# Text and item location entries
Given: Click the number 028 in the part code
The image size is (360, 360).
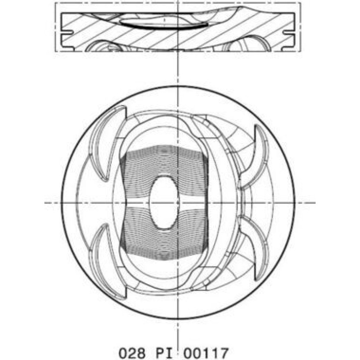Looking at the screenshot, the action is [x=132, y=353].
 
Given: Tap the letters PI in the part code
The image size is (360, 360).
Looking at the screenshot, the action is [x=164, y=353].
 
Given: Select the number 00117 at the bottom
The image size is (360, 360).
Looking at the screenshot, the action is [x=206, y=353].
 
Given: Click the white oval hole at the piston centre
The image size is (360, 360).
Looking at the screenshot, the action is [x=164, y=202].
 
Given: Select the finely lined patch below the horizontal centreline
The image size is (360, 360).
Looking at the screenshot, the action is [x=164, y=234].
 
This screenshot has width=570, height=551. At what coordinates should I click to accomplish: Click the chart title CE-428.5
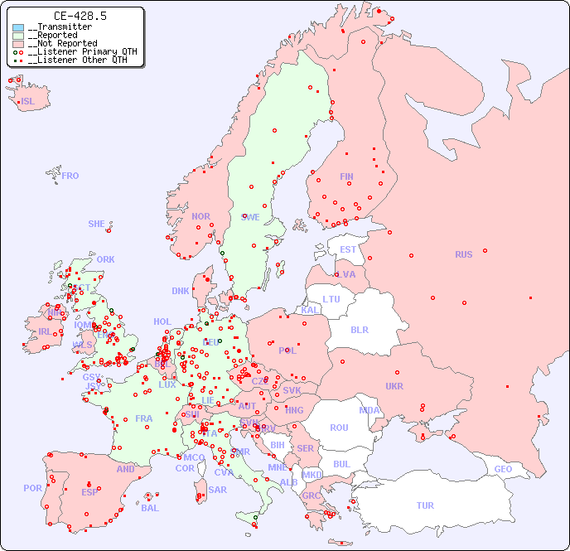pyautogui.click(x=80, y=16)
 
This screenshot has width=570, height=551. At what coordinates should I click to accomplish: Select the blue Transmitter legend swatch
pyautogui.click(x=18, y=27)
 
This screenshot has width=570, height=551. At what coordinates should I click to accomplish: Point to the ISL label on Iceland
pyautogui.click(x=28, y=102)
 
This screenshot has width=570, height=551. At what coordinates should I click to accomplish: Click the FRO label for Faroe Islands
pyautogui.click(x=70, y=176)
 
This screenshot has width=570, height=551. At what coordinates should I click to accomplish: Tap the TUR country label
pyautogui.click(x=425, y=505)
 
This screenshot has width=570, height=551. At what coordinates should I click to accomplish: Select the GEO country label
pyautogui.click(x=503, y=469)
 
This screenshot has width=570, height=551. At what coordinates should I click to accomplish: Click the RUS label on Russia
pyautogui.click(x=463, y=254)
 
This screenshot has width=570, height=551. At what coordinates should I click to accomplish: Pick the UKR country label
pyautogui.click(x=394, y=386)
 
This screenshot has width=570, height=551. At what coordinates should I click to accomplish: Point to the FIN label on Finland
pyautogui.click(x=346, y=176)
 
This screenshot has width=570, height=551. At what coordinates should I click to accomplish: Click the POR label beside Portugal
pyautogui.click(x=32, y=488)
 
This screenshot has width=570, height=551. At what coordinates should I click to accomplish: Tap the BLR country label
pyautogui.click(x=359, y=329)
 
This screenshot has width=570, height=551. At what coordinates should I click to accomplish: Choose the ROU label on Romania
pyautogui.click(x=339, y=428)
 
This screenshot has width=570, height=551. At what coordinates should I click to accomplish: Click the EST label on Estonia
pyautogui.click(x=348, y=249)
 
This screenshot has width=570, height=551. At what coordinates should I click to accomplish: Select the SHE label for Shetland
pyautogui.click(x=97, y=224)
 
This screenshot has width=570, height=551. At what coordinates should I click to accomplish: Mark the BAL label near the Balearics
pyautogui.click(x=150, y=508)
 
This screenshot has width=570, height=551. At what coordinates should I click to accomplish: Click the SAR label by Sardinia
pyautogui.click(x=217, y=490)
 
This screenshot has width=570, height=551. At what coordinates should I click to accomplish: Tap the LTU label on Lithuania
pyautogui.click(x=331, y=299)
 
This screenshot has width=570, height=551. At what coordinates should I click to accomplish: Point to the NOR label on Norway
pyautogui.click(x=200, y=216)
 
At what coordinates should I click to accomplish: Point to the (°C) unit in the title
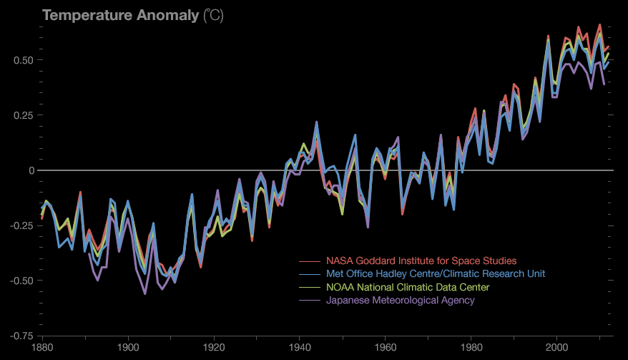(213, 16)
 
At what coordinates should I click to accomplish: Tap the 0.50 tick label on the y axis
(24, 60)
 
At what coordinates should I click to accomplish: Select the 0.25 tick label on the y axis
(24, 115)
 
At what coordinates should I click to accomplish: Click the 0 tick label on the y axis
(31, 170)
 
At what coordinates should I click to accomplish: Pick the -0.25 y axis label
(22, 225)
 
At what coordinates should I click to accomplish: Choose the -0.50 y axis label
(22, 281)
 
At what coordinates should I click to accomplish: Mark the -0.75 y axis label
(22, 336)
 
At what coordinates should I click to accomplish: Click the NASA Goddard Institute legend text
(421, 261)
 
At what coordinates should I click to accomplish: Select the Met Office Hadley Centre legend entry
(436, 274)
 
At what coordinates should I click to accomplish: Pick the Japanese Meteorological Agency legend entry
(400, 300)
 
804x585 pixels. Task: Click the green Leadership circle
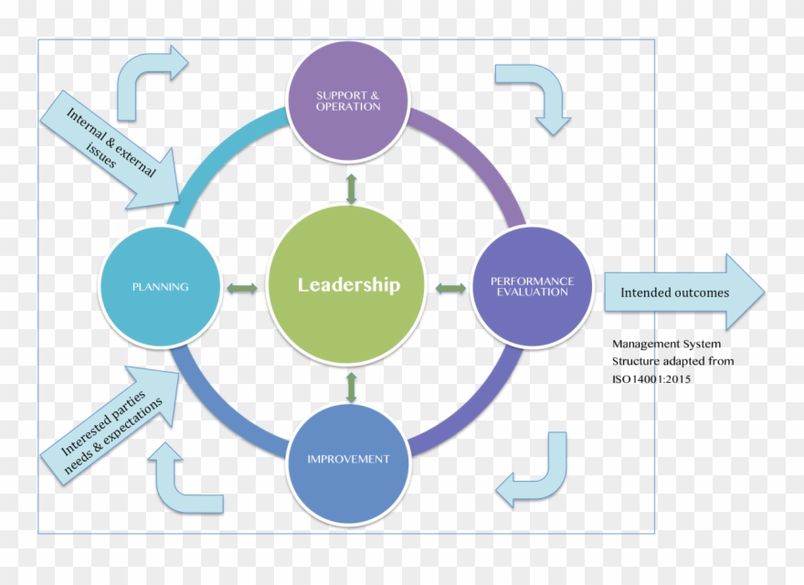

# What is asked
Write out these lines exactly as they appear, leaving the pictures out.

# Correct result
Given: Click the number 028 in the part code
The image size is (360, 360).
Looking at the screenshot, the action is [x=132, y=353].
 
Given: Tap the letters PI in the part code
The image size is (360, 360).
Looking at the screenshot, the action is [x=164, y=353].
 
Given: Select the number 00117 at the bottom
The image size is (360, 360).
Looking at the screenshot, the action is [x=206, y=353].
 
Given: Click the white oval hole at the piston centre
The image size is (360, 360).
Looking at the screenshot, the action is [x=164, y=202].
 
Given: Select the finely lined patch below the horizontal centreline
The image size is (360, 360).
Looking at the screenshot, the action is [x=164, y=234].
 
This screenshot has width=570, height=551. At what coordinates should I click to accomplish: Click the chart title CE-428.5
pyautogui.click(x=80, y=16)
 
This screenshot has width=570, height=551. At what coordinates should I click to accomplish: Select the blue Transmitter legend swatch
pyautogui.click(x=18, y=27)
 
This screenshot has width=570, height=551. At what coordinates should I click to accomplish: Point to the ISL label on Iceland
pyautogui.click(x=28, y=102)
 
This screenshot has width=570, height=551. At what coordinates should I click to accomplish: Click the FRO label for Faroe Islands
pyautogui.click(x=70, y=176)
 
This screenshot has width=570, height=551. At what coordinates should I click to accomplish: Tap the TUR country label
pyautogui.click(x=425, y=505)
 
This screenshot has width=570, height=551. At what coordinates should I click to accomplish: Select the GEO country label
pyautogui.click(x=503, y=469)
 
This screenshot has width=570, height=551. At what coordinates should I click to accomplish: Click the RUS label on Russia
pyautogui.click(x=463, y=254)
 
This screenshot has width=570, height=551. At what coordinates should I click to accomplish: Pick the UKR country label
pyautogui.click(x=394, y=386)
 
This screenshot has width=570, height=551. At what coordinates should I click to accomplish: Point to the FIN label on Finland
pyautogui.click(x=346, y=176)
 
This screenshot has width=570, height=551. At what coordinates should I click to accomplish: Click the POR label beside Portugal
pyautogui.click(x=32, y=488)
 
This screenshot has width=570, height=551. At what coordinates should I click to accomplish: Tap the BLR country label
pyautogui.click(x=359, y=329)
 
This screenshot has width=570, height=551. At what coordinates should I click to accomplish: Choose the ROU label on Romania
pyautogui.click(x=339, y=428)
 
This screenshot has width=570, height=551. At what coordinates should I click to accomplish: Click the EST label on Estonia
pyautogui.click(x=348, y=249)
 
This screenshot has width=570, height=551. At what coordinates should I click to accomplish: Select the SHE label for Shetland
pyautogui.click(x=97, y=224)
 
This screenshot has width=570, height=551. At what coordinates should I click to accomplish: Mark the BAL label near the Balearics
pyautogui.click(x=150, y=508)
 
This screenshot has width=570, height=551. At what coordinates should I click to accomplish: Click the SAR label by Sardinia
pyautogui.click(x=217, y=490)
 
This screenshot has width=570, height=551. At what coordinates should I click to accomplish: Tap the LTU label on Lithuania
pyautogui.click(x=331, y=299)
 
This screenshot has width=570, height=551. At what coordinates should I click to accomplish: Point to the NOR label on Norway
pyautogui.click(x=200, y=216)
 
At what coordinates should I click to accomplish: Point to the (°C) unit in the title
(213, 16)
 
At what coordinates should I click to accomplish: Tap the 0.50 tick label on the y axis
(24, 60)
 
At what coordinates should I click to accomplish: Select the 0.25 tick label on the y axis
(24, 115)
 
At what coordinates should I click to accomplish: Click the 0 tick label on the y axis
(31, 170)
 
At what coordinates should I click to accomplish: Pick the -0.25 y axis label
(22, 225)
 
At what coordinates should I click to accomplish: Choose the -0.50 y axis label
(22, 281)
 
At what coordinates should I click to accomplish: Mark the -0.75 y axis label
(22, 336)
 
At what coordinates should I click to accomplish: Click the NASA Goddard Institute legend text
(421, 261)
 
At what coordinates should I click to accomplish: Select the Met Office Hadley Centre legend entry
(436, 274)
 
At what coordinates should I click to accomplish: Pick the Japanese Meteorological Agency legend entry
(400, 300)
 
804x585 pixels. Task: Click the green Leadership circle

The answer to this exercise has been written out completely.